Tomorrow I'm going to deposit the cash I have in my wallet back into my back account so I can have all my savings in two places instead of three. I hate having to keep track of money because its always disappearing. Once the weekend is over I just have to get the second luggage bag off my grandmother and then schedule a last check up with my doctor. Oh, and of course, double-check my booking with the airline. That's very important too.

Something quite strange happened to me today. I was buying those ID tags at the store and I noticed that the checkout girl was one of my old friends at school. The short blonde slightly plump girl that used to hang out with me and my friends. She was about two years younger than us but she dropped out of school early to enter the workforce. Last I heard of her she had tried to join the navy. She had been very adamant about it too, full of talk and hopes.

And there she was working at a cheap grocery store. I wondered what had happened to her. She looked like she had been eating badly and wasn't getting enough sleep. She looked older too. I wondered what had happened to her, or if this was the look of somebody who's dream had died. She avoided eye contact with me on purpose. I could see that pretty clearly. It must have been highly embarassing for her and she acted like she had never met me before in her life. It's saddening really, to see something like that happen to somebody so young.

But then, also, I can also think of other people who have fallen like that. I remember my friend Amba and how she ruined her life. I'm emotionally unnattached to these things of course, its just something that happens as you drift away from people, but it just reminds me how easy it can be to fail. When good things happen bad things happen as well.

I don't want to end up like that, as some dead-eyed woman cemented into a role that they had not picked out for themselves. But look, look at how easy it was for somebody just like me to slide that way.

I'm one third through The Other Side of Dawn. I just have a feeling that by the end of this book I'm gonna be sobbing like a little girl. It's D-Day, the final stages of the war, and instead of running all Ellie and her friends can do is stand and fight like soldiers. Somewhere along the course of the seven books they stopped becoming children and became adults, murderers and philosphers.

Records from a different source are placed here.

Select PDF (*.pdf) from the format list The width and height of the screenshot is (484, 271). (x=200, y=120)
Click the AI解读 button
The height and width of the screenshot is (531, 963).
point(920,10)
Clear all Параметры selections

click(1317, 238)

I swear, in several places of this book series I just wanted to stick my hands through the book and throttle the author hiding behind it, others I wanted to give the author a hug and a thumbs up. Some of the things that he's done to the characters is just unforgivable, but in that sense it makes it so, so good. I think, to be honest, that this is the best book series that I've ever read. Nothing else could compare.

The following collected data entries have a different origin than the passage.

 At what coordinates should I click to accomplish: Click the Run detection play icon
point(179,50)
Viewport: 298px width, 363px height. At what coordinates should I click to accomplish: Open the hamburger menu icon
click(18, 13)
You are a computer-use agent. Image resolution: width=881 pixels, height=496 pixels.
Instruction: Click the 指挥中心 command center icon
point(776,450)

That was in what I was reading. In what I'm writing I have a preliminary outline on what the next Turned On chapter is going to be like, but it mostly seems like a peaceful filler chapter that'll connect to a more important, actiony chapter. I don't know whether to write more on Chaz and Rika's interaction and possible relationship, or to push them together or break them apart or what. There's so many things I could do.

With what I'm playing with I'm still fiddling with the spring festival part of the CoS game. I tried to battle animate some fireworks but they didn't turn out too well when used as an event command. Instead I just think I'll go with the coloured flashes of light instead of showing the fireworks rising and bursting in the air. It's a shame, really, because I was really looking forward to having that in the game.

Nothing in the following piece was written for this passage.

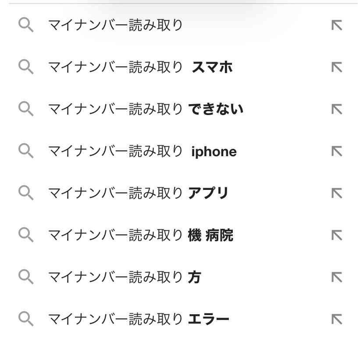Image resolution: width=363 pixels, height=340 pixels.
Task: Insert the iphone suggestion using its arrow
Action: (x=337, y=151)

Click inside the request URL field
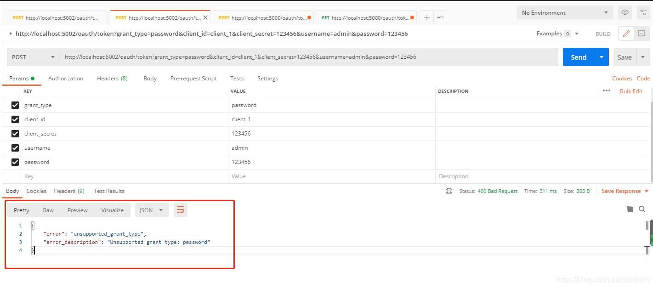(x=276, y=56)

Plot-wise in the game I'm about to do a very cruel thing which will seem confusing in the beginning of the game but will make sense much later on, provided I get far enough with the game to do that. I have to balance events with quests, too. By quests I mean dungeons, battles, training, stuff like that. CoS is becoming pretty event-heavy as it is.

I've been thinking about a lot of things lately, about how people choose to spend their time. I reckon that if we scrutinize out activities very closely we can find huge holes in the routines that we set ourselves, filled with nothing. Why don't we actively make an effort to fill these holes with something extra in our lives?

I'd certainly like to walk more. I used to love walking to school each morning. Now that there is no more school I don't see the morning as often as I used to. There is no more necessity for that activity. I simply sleep in nowadays. That isn't filling a hole in my life though; it's merely pasting over it with a different crucial activity. That's not the right thing to do... right?

I wish that I had more willpower. Then I'd be able to maximise the fruits of my labor with a minimal amount of effort. Some people just seem to be good at everything. Others have to work at it. I worked at it but now it feels like I've stopped caring about anything that isn't already rooted into my schedule. I want to care about everything. I want to never be bored. I need the effort and the drive to take a step backwards into my past and the person that I used to be.

Maybe growing up kills the thing inside of us that makes us see into things, instead of at things. We can only hope that it is revivable again. Maybe, maybe not. As long as we try that would be alright then, wouldn't it?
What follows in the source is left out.